Volatility pushes increase in LDI strategy
uptake
18 November 2009
Adoption of liability driven investment
(LDI) strategies has more than doubled across the globe, with the Netherlands
taking the top spot, finds SEI.
In a quick poll by the fiduciary management provider, 54 per cent of the
organisations questioned have implemented LDI strategies in their portfolios,
with the Dutch market reporting a 94 per cent uptake, and the UK at 50
per cent.
SEI said the figures reflect an increase in LDI’s popularity over
the last three years from a global average perspective. Attitudes towards
LDI were also found to have changed over the last three years, with 70
per cent across the globe admitting that the past year’s volatility
had increased the value of LDI. More than a third of participants who
already used LDI said they had implemented it within the last year.
“The market turmoil of late 2008 and early 2009 caused a significant
rise in DB pension deficits because return orientated assets generally
fell in value and interest rates hit new lows,” commented Charles
Marandu, director of European advice for SEI’s institutional group.
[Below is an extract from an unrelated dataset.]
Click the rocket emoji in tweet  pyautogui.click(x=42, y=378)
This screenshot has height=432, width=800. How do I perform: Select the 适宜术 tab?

“As a result, many pension funds have increased their interest in
and adoption of LDI strategies. It is our belief that the Netherlands
has led the charge in this area because of a combination of legislation
and progressive thinking by those responsible for running pension funds.
The high take-up of Fiduciary Management in the Netherlands has clearly
led to a better appreciation by Dutch pension scheme decision makers of
the potential value of a liability driven approach. It can be argued that
by comparing credit crunch experiences with schemes in the Netherlands,
many UK pension scheme decision makers are coming to the same conclusion
– that improved governance can lead to better outcomes.”
The survey, which formed part of SEI’s Third Annual Liability Drive
Investing Poll, also found that not many participants are moving away
from LDI strategies, with 90 per cent of those who do not currently employ
an LDI approach never having done so in the past.
In 2007, 43 per cent of Netherlands funds were using LDI, which rose to
61 per cent in 2008.
150 pension executives who oversee pensions in Canada, the Netherlands,
the UK and the US participated in the global poll.